The broad conditions imposed were that all states should collectively reduce the gross fiscal deficit of the states as a percentage of Gross State Domestic Product by 2.5 per cent, the revenue deficit should drop to zero, and interest payment as a proportion of revenue receipts should drop by 18 to 20 per cent.
Within this macro guideline, the ministry set out a simple one rule formula. The operational part of the MTFRP was that the release of these 15 per cent revenue deficit grants was based on a single monitorable fiscal objective that each state will achieve a minimum improvement of 5 per cent in the revenue deficit as a proportion of their revenue receipts each year till 2004-05.

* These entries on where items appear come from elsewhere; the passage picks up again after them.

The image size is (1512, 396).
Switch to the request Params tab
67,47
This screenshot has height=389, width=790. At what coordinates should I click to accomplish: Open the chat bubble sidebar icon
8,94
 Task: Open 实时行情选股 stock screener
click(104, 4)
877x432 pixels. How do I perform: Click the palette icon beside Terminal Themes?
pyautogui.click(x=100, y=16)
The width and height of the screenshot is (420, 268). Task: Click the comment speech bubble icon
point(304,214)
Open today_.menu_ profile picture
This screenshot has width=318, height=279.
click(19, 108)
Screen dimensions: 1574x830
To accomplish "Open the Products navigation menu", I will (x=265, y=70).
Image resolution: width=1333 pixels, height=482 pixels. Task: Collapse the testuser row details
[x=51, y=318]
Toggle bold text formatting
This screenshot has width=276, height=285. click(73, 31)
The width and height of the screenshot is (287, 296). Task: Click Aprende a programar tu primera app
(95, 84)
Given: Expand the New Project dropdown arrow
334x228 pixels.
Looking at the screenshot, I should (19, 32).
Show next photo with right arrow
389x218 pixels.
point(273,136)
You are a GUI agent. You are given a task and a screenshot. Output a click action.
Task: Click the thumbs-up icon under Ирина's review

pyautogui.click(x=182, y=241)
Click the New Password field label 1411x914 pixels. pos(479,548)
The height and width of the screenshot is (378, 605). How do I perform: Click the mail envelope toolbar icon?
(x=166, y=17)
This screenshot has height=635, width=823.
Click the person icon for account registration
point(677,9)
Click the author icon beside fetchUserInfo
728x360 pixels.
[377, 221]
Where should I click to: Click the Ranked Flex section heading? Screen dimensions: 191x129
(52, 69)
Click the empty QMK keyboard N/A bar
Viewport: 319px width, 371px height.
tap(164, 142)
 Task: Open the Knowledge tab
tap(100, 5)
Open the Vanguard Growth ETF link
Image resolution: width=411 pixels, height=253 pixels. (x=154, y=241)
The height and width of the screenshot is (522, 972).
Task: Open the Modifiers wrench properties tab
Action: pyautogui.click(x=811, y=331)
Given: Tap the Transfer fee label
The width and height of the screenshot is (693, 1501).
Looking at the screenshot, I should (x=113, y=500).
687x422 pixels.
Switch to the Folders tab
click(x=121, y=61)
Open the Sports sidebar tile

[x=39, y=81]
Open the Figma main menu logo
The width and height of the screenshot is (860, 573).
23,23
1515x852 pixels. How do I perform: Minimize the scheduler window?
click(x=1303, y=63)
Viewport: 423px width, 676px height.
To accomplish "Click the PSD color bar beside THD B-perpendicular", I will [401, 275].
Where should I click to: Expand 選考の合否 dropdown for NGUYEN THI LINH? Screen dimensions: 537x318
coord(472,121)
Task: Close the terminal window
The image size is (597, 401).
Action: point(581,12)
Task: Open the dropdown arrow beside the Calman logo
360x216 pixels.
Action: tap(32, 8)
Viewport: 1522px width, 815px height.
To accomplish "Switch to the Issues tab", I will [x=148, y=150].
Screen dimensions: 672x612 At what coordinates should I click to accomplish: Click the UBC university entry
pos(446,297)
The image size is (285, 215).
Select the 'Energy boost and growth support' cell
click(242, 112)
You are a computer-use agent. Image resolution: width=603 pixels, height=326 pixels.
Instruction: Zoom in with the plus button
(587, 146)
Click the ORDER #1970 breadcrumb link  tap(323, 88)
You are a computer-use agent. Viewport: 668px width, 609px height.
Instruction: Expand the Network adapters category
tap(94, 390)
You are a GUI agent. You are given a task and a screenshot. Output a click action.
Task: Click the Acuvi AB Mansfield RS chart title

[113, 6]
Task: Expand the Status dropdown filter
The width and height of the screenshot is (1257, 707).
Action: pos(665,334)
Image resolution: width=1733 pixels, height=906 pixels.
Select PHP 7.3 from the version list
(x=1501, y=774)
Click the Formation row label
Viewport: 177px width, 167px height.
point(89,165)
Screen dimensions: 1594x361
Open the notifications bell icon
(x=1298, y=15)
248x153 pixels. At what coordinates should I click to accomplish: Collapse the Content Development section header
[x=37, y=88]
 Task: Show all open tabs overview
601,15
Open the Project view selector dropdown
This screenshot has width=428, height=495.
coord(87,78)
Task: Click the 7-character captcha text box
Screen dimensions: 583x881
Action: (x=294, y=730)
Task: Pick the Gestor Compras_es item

The improvement was measured from the base year of 1999-2000. Within these broad guidelines, each state signed a Memorandum of Understanding with the Ministry of Finance for release of the withheld grants and a commitment of serious fiscal reforms.
Achieving these targets, which by any yardstick are stringent, would have required a very severe expenditure compression and a very ambitious resource raising effort on the part of the states. To the extent that this is possible, the states should have made efforts to achieve these targets.
However, some basic and practical facts have been ignored which has meant that no state has been able to meet these targets in reality. On paper, a number of states may have shown an improvement but in reality there has been no fiscal compression.